Work order:
Look in the material below for the line holding "You are a GUI". Set it down exactly, with each later line up to and including the line holding "600x385 pixels.".

Records provided:
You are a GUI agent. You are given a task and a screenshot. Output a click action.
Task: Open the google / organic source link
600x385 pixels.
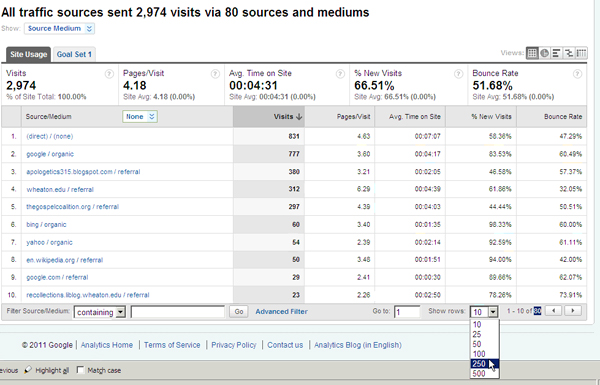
==
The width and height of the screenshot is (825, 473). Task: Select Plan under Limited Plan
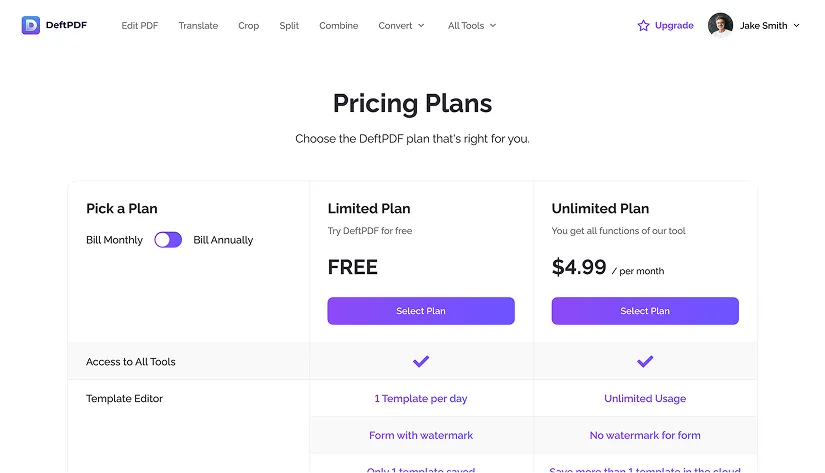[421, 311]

Answer section:
You are a GUI agent. You are given a task and a screenshot. Output a click action.
Task: Open the google / organic source link
600x385 pixels.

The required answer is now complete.